Vec3f rayDirectionInCamSpace{ x, y, -1 }; // invert here
normalize(rayDirectionInCamSpace);
Vec3f rayDirInWorldSpace = transform(rayDirectionInCamSpace, camToWorldMat);
pixelColor = trace(rayOrigWorldSpace, rayDirInWorldSpace);

So no it's not a typo. Now the reference you are pointing out maybe assume this matrix needs to be used in some OpenGL render in which there is no possibility to invert they ray direction when they cast. So they indeed use to - from instead which is the same as multiplying the cam-to-world matrix you would get from the reference by a matrix that flips the coordinates z-axis (multiply by (1,1,1-)).

So no typo, things are quite logical in both cases. The result you get is always constrained to a lot of small details, such as the handiness of the coordinate system and how is the matrix later used down your graphics pipeline (OpenGL pipeline, ray-tracer, renderer, animation package, etc. which may follow its own conventions, etc.).

EDIT 2

Note that in the reference your provide (screenshot of book) they do target - eye but then they use the negative of that in the matrix construction. Not sure why. Then also no idea why the multiply the eye by the vectors for the translation part of the matrix. It seems to be using row-order matrices for the axis of the coordinate system but then the translation part should be at mat[3][0], mat[3][1] and mat[3][2] and not mat[0][3], mat[1][3] and mat[2][3]. Not sure what book this is but seems to be terribly wrong and confusing.

EDIT 3

Code (that seems to be the only solution):

void lookAt(const Vec3f& from, const Vec3f& to, Matrix44f &V)
{
    static const Vec3f tmp(0, 1, 0);
    Vec3f forward = normalize(from - to);
    Vec3f right = crossProduct(normalize(tmp), forward); 
    Vec3f up = crossProduct(forward, right); 

    V[0][0] = right.x;
    V[0][1] = right.y;
    V[0][2] = right.z;
    V[1][0] = up.x;
    V[1][1] = up.y;
    V[1][2] = up.z;
    V[2][0] = forward.x;
    V[2][1] = forward.y;
    V[2][2] = forward.z;

    V[3][0] = from.x;
    V[3][1] = from.y;
    V[3][2] = from.z;
}


int main(int argc, char **argv)
{
    ...
    lookAt(from, to, camToWorldMatrix);
    worldToCamMatrix = camera.camToWorldMatrix.inverse();

    Matrix44f projectionMatrix;

    Matrix44f openGLWorldToCamMatrix = worldToCamMatrix;
    Matrix44f openGLProjectionMatrix = projectionMatrix;

    while (!glfwWindowShouldClose(window)) {        
        glViewport(0, 0, width, height);

        glUniformMatrix4fv(projectionLocation, 1, GL_FALSE, (const GLfloat *)&openGLProjectionMatrix[0][0]);
        glUniformMatrix4fv(viewLocation, 1, GL_FALSE, (const GLfloat *)&openGLWorldToCamMatrix[0][0]);

        ...            
        wwapBuffers(window);

    }

    return 0;
}

Answer 2

Both the question and its answer is confusing.

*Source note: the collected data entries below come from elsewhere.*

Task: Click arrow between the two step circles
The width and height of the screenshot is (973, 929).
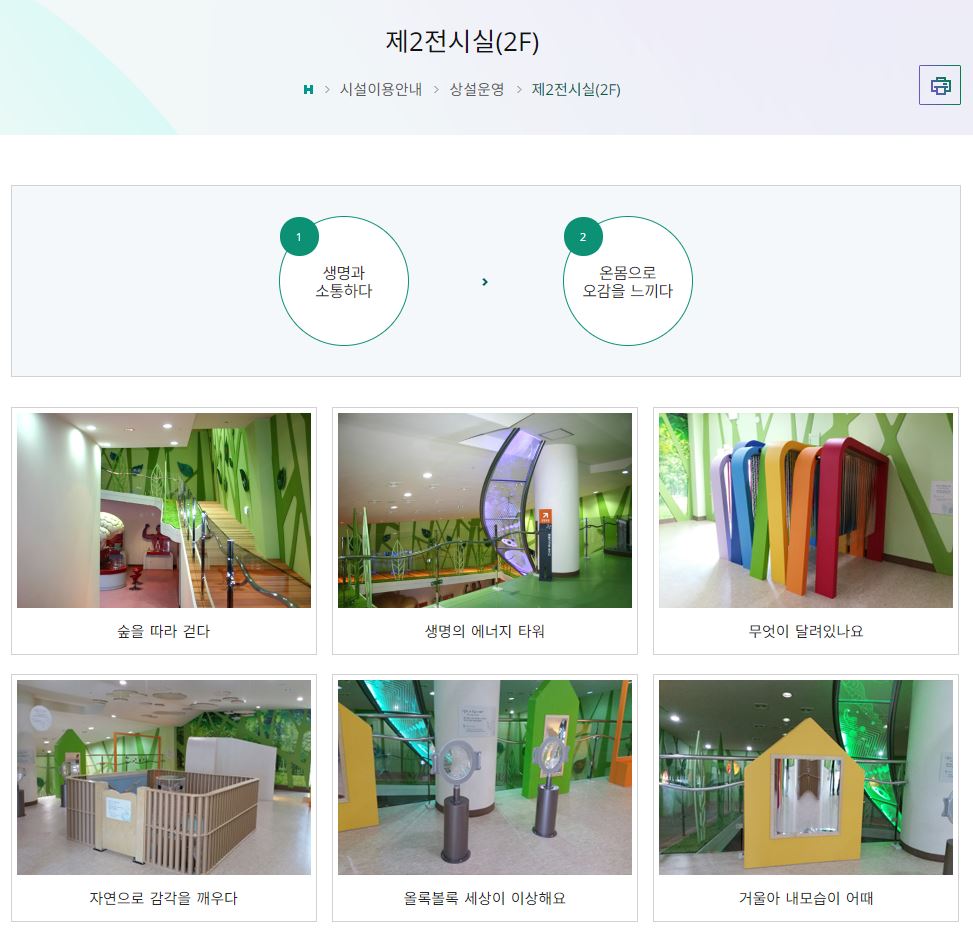Action: click(x=485, y=282)
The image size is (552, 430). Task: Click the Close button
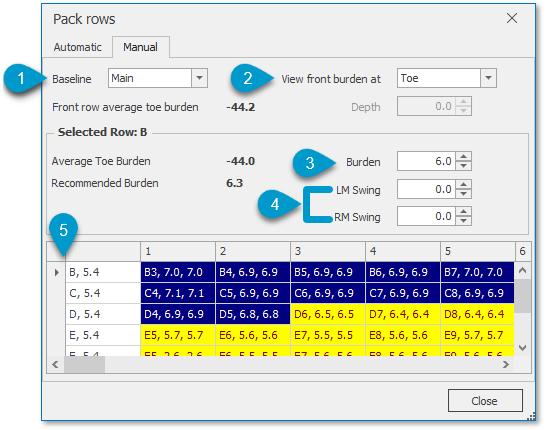[485, 400]
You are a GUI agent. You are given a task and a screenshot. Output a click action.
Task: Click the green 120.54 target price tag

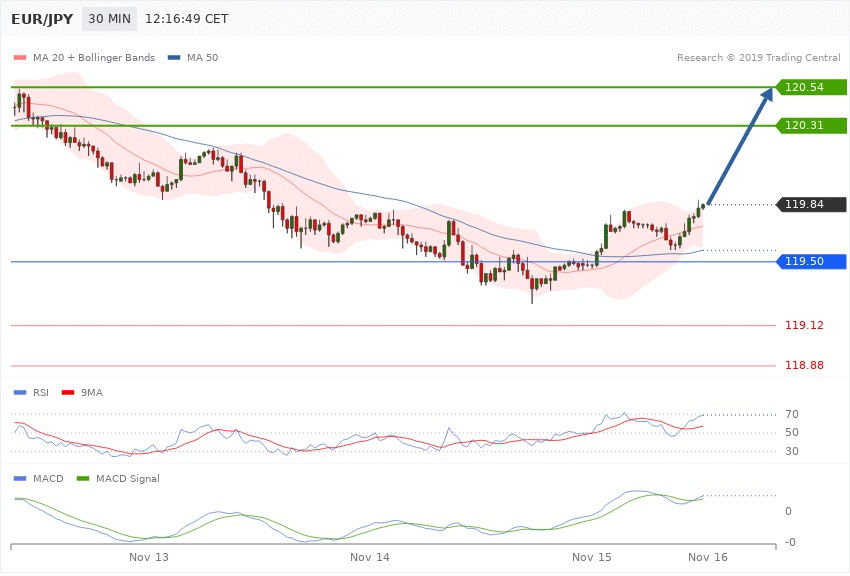coord(811,87)
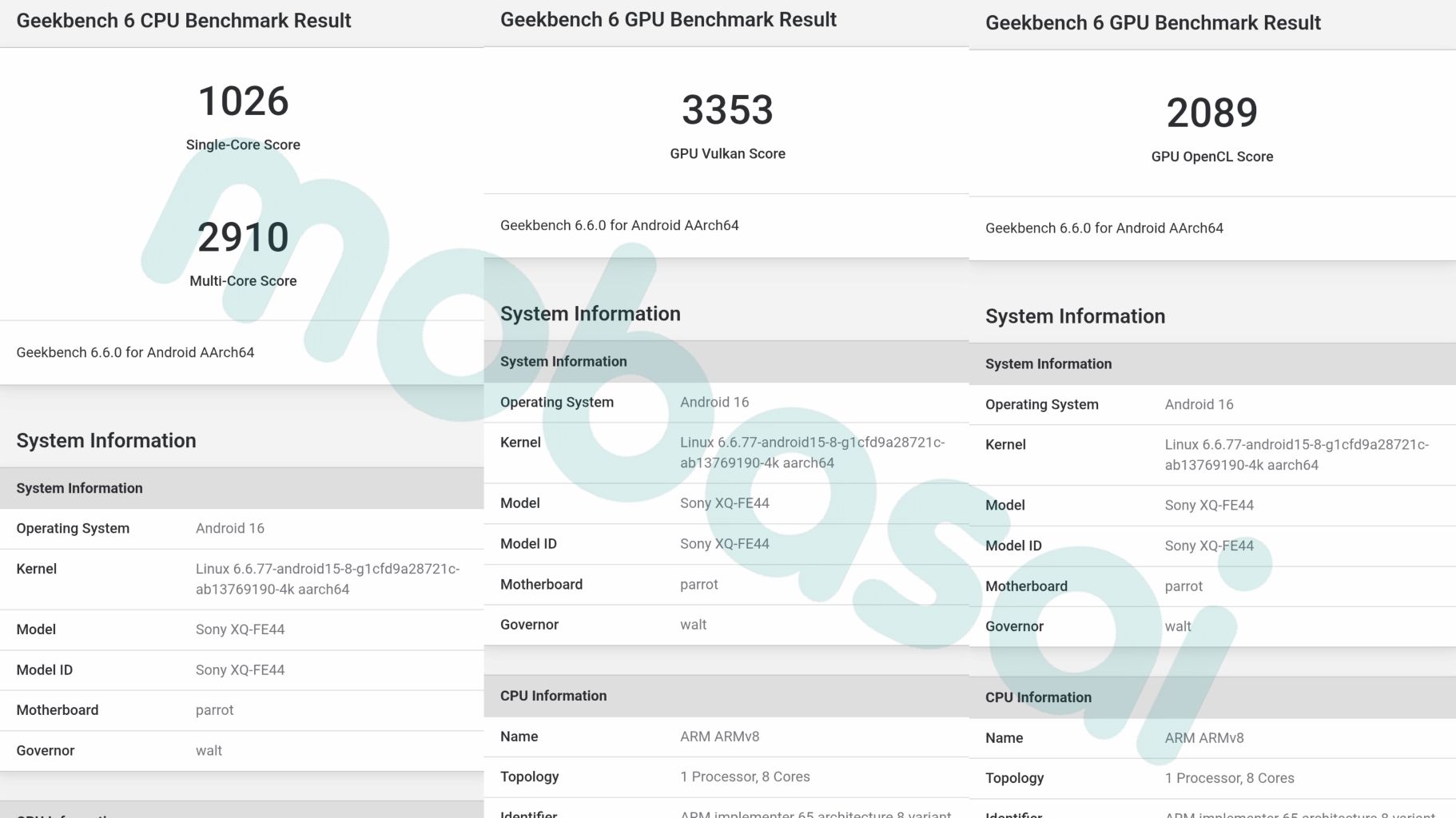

First of all the matrix you have

is a column "Look at" view matrix rather than a model matrix. A correct column "Look At" model matrix would be

$$\begin{bmatrix} side_x&side_y&side_z&0\\ up_x&up_y&up_z&0\\ Forward_x&Forward_y&Forward_z&0\\ eye_x&eye_y&eye_z&1 \end{bmatrix}^T$$, which is what the other answer is saying. This means that matrix in the book is the inverse of the matrix given by me and the other answer.

First matrix will be used to transform the objects in the world space to the view space of the camera. Second matrix will be used to transform the camera from its local space to the world space such that camera is pointing at whatever the "target" vector is.

There is nothing special about the second matrix, you can use it on a dog to point to food, provided its mouth is along the +z direction in its local space.

So in summary, first matrix is a view matrix is used transform objects from world space to view and the second matrix is a regular model matrix which can be applied to any object in the scene to transform it from its local space to the world space with "eye" as its world position and +z direction looking at "target".

There is nothing wrong with either matrices just that they are used for accomplishing total different tasking.